### The task
Please copy each line of the listing below in which the word "Schneider" appears.

·····

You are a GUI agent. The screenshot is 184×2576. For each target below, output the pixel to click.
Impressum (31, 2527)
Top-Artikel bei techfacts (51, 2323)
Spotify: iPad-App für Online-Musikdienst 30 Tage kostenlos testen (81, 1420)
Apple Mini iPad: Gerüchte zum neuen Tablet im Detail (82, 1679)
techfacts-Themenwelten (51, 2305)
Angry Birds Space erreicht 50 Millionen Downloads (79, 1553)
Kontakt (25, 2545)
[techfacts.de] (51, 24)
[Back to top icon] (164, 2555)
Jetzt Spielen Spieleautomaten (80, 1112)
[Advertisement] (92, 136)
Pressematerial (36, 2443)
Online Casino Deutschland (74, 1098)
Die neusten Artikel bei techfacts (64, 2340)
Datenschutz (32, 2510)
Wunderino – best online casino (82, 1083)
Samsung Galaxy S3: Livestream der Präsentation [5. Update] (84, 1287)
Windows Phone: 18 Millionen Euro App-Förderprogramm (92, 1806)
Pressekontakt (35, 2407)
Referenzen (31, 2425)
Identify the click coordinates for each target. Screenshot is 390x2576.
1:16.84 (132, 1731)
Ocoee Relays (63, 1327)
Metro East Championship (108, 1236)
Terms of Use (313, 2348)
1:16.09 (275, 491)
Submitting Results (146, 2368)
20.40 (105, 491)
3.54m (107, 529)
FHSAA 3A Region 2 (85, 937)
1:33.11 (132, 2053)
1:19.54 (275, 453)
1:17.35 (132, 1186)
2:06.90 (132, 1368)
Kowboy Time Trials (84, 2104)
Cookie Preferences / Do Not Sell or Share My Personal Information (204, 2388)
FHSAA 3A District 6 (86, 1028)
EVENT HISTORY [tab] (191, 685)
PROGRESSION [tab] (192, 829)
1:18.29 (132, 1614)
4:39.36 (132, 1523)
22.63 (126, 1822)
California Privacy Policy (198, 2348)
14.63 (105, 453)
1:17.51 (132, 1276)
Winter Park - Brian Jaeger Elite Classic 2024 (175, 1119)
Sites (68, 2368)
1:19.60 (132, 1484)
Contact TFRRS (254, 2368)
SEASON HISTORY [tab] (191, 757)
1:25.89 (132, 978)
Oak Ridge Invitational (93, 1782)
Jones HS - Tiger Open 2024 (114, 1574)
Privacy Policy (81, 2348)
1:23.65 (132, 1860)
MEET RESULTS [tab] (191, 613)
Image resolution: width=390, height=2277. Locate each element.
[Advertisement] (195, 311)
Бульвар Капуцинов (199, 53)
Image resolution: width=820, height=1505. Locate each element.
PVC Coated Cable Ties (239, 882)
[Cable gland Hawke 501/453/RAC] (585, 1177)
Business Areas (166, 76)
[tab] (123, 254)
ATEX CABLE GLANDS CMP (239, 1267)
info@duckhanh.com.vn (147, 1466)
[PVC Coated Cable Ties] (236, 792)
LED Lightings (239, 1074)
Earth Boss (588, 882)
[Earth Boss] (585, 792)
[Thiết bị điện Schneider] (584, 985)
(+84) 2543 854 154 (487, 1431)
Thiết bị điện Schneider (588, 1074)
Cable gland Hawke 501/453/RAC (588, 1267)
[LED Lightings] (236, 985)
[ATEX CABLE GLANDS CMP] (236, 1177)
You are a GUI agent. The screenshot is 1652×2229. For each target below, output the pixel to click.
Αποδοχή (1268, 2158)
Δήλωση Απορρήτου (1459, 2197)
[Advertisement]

·····

### Final answer
[Thiết bị điện Schneider] (584, 985)
Thiết bị điện Schneider (588, 1074)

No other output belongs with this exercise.